----- Records supplied

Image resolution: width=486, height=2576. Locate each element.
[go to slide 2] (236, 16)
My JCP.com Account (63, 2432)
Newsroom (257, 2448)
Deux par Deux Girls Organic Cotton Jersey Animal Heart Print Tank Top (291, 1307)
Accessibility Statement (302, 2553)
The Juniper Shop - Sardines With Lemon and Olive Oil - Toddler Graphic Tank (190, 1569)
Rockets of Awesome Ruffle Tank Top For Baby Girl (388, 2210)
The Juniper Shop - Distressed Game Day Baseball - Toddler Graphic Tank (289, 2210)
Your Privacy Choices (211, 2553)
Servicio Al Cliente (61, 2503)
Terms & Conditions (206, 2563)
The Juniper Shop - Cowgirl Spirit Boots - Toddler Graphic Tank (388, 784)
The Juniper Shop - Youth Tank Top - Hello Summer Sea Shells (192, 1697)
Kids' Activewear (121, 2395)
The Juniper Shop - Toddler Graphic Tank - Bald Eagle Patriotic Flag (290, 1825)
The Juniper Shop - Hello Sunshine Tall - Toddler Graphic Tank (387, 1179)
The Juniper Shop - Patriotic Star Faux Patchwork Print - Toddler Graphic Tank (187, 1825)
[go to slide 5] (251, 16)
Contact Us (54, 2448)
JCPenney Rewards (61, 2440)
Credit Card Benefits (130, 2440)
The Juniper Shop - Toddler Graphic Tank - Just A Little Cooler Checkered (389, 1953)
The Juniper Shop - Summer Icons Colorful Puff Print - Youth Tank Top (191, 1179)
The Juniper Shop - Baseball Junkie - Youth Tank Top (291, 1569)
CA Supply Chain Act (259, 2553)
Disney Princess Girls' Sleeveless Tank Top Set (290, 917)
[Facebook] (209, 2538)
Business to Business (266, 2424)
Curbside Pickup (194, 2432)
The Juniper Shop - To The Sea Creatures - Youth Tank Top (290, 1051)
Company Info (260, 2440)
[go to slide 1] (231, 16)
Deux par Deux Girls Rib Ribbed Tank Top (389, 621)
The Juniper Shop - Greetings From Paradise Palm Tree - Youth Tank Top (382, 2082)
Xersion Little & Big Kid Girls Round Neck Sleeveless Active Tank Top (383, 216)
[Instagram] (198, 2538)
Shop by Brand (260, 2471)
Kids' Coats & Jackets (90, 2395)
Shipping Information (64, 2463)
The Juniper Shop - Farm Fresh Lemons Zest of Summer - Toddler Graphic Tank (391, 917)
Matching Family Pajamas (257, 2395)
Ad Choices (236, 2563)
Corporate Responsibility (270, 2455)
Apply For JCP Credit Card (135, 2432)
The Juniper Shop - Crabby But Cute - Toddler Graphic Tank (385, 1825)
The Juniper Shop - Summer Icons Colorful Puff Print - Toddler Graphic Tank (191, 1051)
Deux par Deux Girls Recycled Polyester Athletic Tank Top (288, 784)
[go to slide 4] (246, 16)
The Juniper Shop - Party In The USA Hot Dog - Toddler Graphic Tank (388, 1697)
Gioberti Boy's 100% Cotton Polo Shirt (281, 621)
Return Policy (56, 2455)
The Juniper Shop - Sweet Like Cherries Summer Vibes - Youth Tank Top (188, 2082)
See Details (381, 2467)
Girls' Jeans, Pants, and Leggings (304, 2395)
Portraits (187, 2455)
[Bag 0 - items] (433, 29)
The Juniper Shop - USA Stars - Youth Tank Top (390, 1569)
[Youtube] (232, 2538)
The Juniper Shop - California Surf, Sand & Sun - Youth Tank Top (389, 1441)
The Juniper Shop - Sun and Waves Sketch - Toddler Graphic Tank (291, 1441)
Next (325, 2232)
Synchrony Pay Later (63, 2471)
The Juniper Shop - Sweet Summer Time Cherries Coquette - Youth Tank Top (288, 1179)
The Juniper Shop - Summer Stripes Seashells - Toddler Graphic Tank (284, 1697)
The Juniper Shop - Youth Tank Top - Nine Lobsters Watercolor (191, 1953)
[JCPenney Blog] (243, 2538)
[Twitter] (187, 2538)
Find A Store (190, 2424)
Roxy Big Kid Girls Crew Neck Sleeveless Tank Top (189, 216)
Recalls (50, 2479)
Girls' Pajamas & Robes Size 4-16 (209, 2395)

----------

Required action: Above are the records; print exactly the lines from the line with "The Juniper Shop - Sweet Like" to the line with "Roxy Big Kid", including both, and nothing else.

Final answer:
The Juniper Shop - Sweet Like Cherries Summer Vibes - Youth Tank Top (188, 2082)
See Details (381, 2467)
Girls' Jeans, Pants, and Leggings (304, 2395)
Portraits (187, 2455)
[Bag 0 - items] (433, 29)
The Juniper Shop - USA Stars - Youth Tank Top (390, 1569)
[Youtube] (232, 2538)
The Juniper Shop - California Surf, Sand & Sun - Youth Tank Top (389, 1441)
The Juniper Shop - Sun and Waves Sketch - Toddler Graphic Tank (291, 1441)
Next (325, 2232)
Synchrony Pay Later (63, 2471)
The Juniper Shop - Sweet Summer Time Cherries Coquette - Youth Tank Top (288, 1179)
The Juniper Shop - Summer Stripes Seashells - Toddler Graphic Tank (284, 1697)
The Juniper Shop - Youth Tank Top - Nine Lobsters Watercolor (191, 1953)
[JCPenney Blog] (243, 2538)
[Twitter] (187, 2538)
Find A Store (190, 2424)
Roxy Big Kid Girls Crew Neck Sleeveless Tank Top (189, 216)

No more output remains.